START Dataset

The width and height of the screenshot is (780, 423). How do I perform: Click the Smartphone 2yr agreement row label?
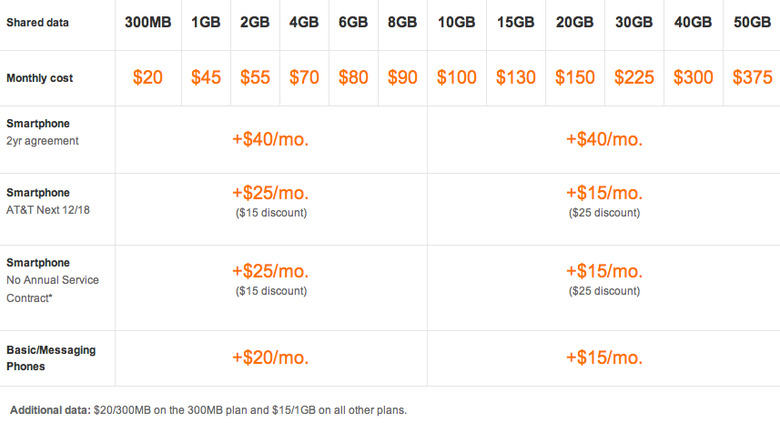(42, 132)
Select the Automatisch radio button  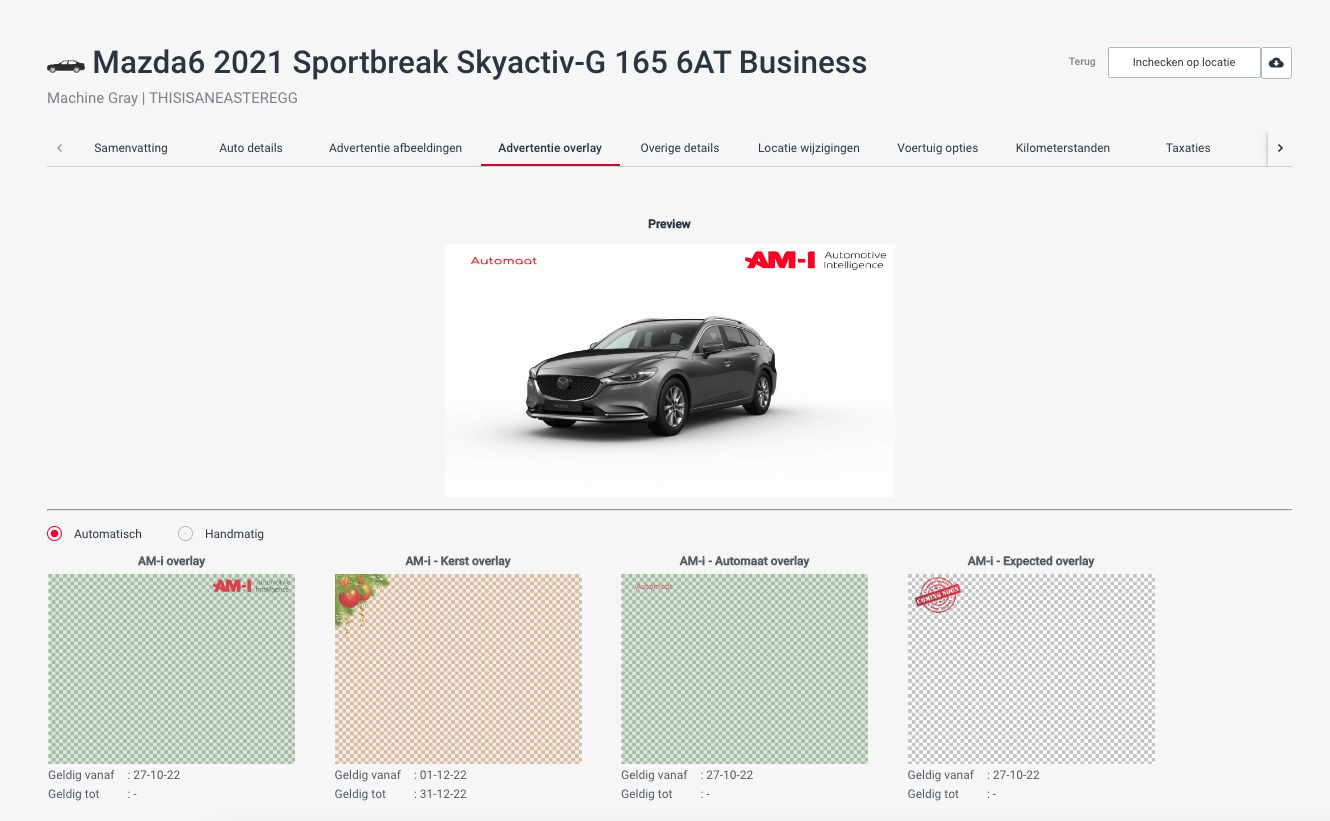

END Dataset
START Dataset

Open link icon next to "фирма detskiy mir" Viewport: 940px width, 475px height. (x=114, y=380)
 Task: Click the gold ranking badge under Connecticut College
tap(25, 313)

END Dataset
START Dataset

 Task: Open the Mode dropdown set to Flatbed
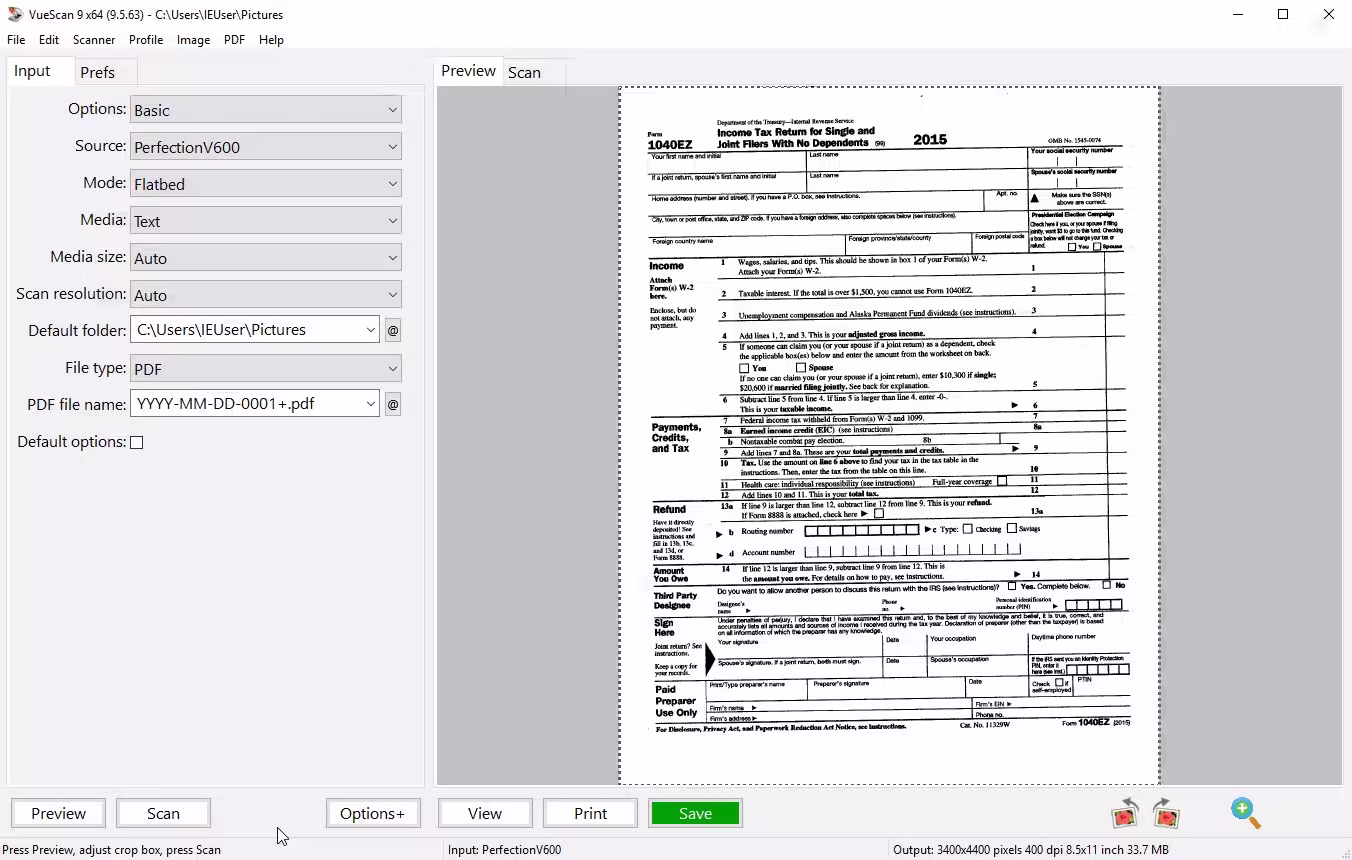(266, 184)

END Dataset

▶ **Your objective**: Return exactly the part of the listing above that opens with the line containing "The width and" and closes with the line containing "Select the Automatisch radio button". Pictures stay out.

▶ **Answer space**:
The width and height of the screenshot is (780, 423). How do I perform: Click the Smartphone 2yr agreement row label?
(42, 132)
Select the Automatisch radio button  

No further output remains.